The topic of food used to dominate this blog, now all I seemingly talk about is my pregnancy and writer’s block, sorry about that.  Well, my good friend Kristina gave me the idea to start these recurring posts about the different kinds of food that Mr. Mondoo and I make.  It’s really a great idea.  We like to cook, try different kinds of foods, and then brag about how awesome they turn out.  Sounds like a blog post to me!

So, let’s get started on this first “Say Aaah!” post, shall we?  I know that these posts won’t hold the same amount of sarcasm and wit but some of you may enjoy the recipes and the “food porn” pictures.  Oh and I don’t promise that any of these recipes will be healthy or easy to make.  They may be, but more often than not, they are just going to be simply delicious.  So, try ’em out!
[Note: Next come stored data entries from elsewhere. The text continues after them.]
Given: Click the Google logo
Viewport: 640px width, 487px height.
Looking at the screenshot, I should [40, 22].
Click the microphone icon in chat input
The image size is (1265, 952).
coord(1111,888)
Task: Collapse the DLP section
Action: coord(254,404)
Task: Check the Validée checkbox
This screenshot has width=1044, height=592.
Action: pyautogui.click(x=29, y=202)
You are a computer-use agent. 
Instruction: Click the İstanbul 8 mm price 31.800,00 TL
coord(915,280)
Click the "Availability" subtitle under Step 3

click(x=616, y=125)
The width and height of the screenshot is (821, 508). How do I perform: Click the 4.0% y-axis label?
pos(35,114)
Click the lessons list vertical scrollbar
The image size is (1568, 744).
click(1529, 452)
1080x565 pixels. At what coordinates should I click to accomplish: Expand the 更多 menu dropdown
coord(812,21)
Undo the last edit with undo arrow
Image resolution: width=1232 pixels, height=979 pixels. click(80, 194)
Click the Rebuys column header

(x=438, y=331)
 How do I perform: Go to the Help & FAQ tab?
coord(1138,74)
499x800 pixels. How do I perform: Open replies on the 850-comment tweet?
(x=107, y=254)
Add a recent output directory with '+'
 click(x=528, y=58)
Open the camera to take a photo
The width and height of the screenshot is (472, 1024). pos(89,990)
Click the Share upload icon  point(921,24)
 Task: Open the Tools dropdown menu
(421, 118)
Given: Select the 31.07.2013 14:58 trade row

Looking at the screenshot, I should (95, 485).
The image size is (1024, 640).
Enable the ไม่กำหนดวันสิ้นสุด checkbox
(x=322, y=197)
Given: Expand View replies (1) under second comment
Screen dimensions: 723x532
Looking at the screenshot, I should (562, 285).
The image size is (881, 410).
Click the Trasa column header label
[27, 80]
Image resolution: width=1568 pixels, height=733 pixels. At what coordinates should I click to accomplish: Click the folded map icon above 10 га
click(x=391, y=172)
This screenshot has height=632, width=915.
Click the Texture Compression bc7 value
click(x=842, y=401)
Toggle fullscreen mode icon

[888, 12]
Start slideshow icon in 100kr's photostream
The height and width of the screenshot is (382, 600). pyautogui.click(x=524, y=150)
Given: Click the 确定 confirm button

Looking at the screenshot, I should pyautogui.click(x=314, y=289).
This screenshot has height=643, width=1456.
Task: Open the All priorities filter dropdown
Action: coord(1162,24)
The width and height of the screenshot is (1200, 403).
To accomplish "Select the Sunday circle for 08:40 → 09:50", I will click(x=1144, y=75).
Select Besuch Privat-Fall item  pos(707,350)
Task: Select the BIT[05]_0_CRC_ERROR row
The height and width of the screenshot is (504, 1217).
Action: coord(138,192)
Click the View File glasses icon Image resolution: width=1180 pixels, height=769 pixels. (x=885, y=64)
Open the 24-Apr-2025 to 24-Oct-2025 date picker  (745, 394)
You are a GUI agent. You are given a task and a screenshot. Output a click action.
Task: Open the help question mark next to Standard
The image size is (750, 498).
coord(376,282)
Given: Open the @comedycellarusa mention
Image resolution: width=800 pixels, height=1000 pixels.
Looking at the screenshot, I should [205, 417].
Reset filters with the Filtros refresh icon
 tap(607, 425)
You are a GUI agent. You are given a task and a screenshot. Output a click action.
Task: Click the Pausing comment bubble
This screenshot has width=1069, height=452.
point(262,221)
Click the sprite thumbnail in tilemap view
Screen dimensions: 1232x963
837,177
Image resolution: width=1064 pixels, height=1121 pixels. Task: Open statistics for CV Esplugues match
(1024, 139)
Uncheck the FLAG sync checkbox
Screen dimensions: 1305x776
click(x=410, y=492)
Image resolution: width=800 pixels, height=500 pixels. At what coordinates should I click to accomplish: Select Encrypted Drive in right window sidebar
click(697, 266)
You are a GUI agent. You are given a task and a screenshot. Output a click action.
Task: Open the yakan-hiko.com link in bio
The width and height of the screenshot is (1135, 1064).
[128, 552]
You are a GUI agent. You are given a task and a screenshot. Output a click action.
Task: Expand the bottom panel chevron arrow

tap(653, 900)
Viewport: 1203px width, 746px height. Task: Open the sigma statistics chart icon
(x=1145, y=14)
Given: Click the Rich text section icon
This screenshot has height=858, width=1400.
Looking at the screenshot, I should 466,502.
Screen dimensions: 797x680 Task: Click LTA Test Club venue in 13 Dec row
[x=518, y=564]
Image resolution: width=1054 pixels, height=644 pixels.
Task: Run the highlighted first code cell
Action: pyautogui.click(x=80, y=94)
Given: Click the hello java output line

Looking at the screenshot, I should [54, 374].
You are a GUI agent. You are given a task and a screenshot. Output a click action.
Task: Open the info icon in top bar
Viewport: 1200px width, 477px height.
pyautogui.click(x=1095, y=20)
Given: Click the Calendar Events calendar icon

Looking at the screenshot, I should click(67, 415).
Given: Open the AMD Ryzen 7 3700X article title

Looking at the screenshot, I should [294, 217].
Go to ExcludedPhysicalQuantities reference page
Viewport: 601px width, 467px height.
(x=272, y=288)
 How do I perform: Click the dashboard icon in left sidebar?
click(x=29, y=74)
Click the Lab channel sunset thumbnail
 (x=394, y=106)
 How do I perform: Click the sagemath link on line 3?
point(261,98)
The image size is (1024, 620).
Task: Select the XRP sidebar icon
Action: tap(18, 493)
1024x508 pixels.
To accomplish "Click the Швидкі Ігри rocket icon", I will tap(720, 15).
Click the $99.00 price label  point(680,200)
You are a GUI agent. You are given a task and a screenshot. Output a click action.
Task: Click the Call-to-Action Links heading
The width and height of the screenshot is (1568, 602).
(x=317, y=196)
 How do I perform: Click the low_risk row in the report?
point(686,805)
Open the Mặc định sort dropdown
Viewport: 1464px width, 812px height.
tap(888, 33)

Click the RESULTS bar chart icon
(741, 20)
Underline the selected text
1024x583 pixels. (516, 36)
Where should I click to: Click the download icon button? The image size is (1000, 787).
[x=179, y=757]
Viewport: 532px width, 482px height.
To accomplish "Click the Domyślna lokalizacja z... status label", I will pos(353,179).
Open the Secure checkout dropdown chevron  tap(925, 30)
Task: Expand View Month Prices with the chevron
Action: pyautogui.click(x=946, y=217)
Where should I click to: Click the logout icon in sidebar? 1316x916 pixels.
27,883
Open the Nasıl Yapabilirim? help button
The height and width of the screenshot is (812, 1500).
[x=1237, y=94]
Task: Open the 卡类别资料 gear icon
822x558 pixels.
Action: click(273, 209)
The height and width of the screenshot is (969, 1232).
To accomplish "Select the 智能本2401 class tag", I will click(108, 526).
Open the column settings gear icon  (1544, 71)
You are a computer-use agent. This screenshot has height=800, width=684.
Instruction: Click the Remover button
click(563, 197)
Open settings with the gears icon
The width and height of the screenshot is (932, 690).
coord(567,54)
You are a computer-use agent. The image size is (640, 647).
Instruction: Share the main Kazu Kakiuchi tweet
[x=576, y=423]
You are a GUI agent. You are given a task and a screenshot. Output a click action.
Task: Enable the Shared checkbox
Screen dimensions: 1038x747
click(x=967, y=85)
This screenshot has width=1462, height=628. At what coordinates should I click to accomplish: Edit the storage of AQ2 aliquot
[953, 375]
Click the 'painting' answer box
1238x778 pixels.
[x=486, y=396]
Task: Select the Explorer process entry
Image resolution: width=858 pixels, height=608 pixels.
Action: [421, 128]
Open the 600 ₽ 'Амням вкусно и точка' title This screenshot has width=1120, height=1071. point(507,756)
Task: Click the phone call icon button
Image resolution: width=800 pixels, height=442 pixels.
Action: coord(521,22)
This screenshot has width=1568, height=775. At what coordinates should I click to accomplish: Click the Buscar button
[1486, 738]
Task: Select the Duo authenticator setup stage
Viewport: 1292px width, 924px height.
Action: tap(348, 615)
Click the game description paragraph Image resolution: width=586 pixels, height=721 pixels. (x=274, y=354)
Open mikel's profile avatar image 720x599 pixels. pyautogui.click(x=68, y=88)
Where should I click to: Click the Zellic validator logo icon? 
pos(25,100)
This past weekend, the Mondoo’s celebrated both Mother’s Day and my birthday.  At nine months pregnant, all I really wanted for these special days was good food, and by George, that’s what I got!  Baby brain prevented me from taking pictures of all of the wonderful food that was made in our house this past weekend so I’ll just focus on the dessert (which we still have plenty of, fortunately for me!)

Tres Leche Cake

According to Wikipedia, tres leche cake is a “sponge cake—in some recipes, a butter cake—soaked in three kinds of milk: evaporated milk, condensed milk, and heavy cream. When butter is not used, the tres leches is a very light cake, with many air bubbles. This distinct texture is why it does not have a soggy consistency, despite being soaked in a mixture of three types of milk.”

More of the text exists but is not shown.